Output every line of the records below verbatim, omitting the pictures.

### Provided entries
- - - -

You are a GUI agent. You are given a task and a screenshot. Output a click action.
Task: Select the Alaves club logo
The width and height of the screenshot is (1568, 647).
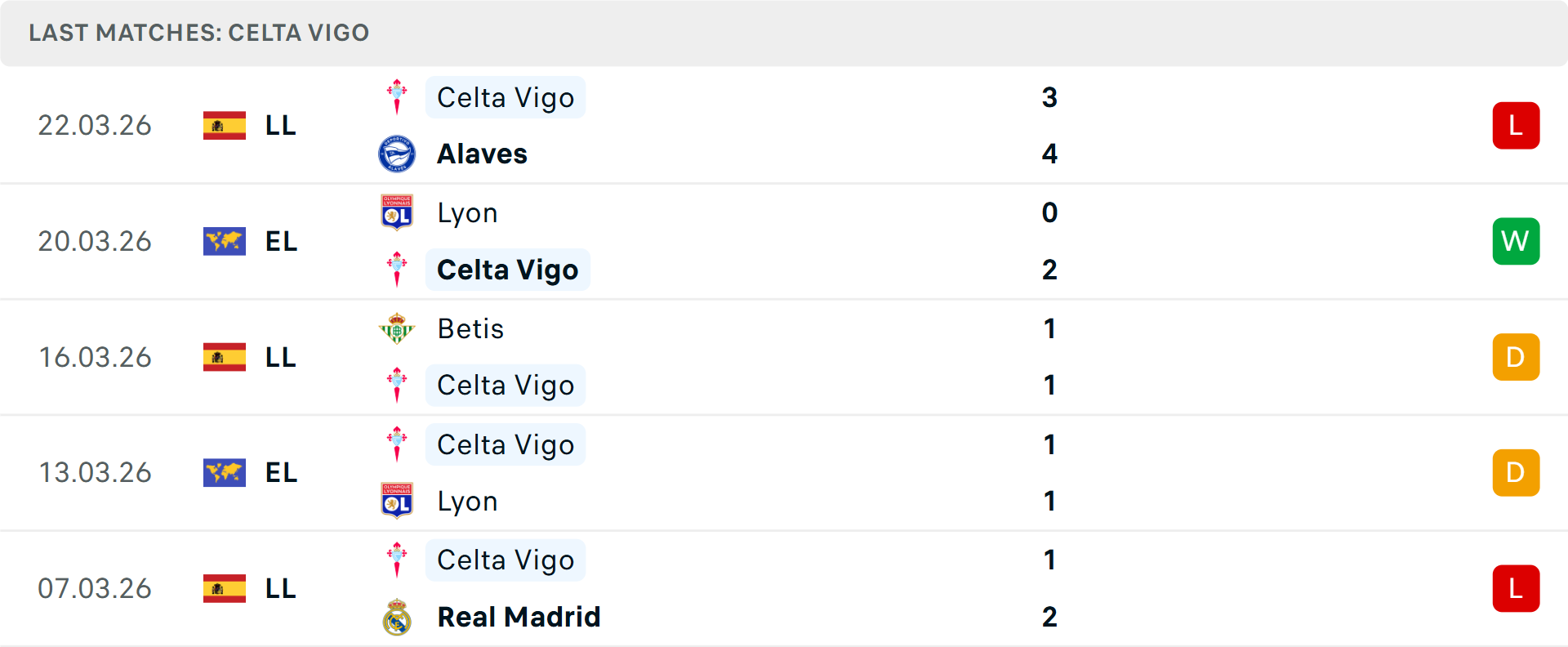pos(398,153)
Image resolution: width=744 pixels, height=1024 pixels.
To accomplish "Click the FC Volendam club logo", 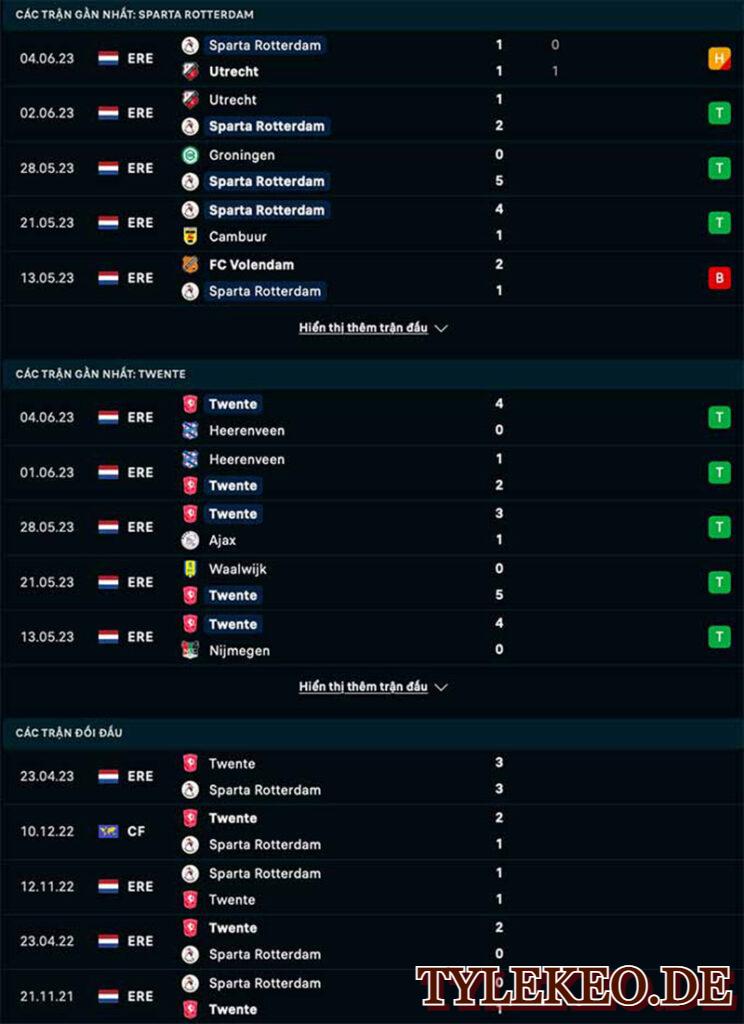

- - - -

### The answer
You are a GUI agent. You are given a task and a screenshot. Output a click action.
Task: Select the Alaves club logo
The width and height of the screenshot is (1568, 647).
pos(398,153)
Image resolution: width=744 pixels, height=1024 pixels.
To accomplish "Click the FC Volendam club logo", 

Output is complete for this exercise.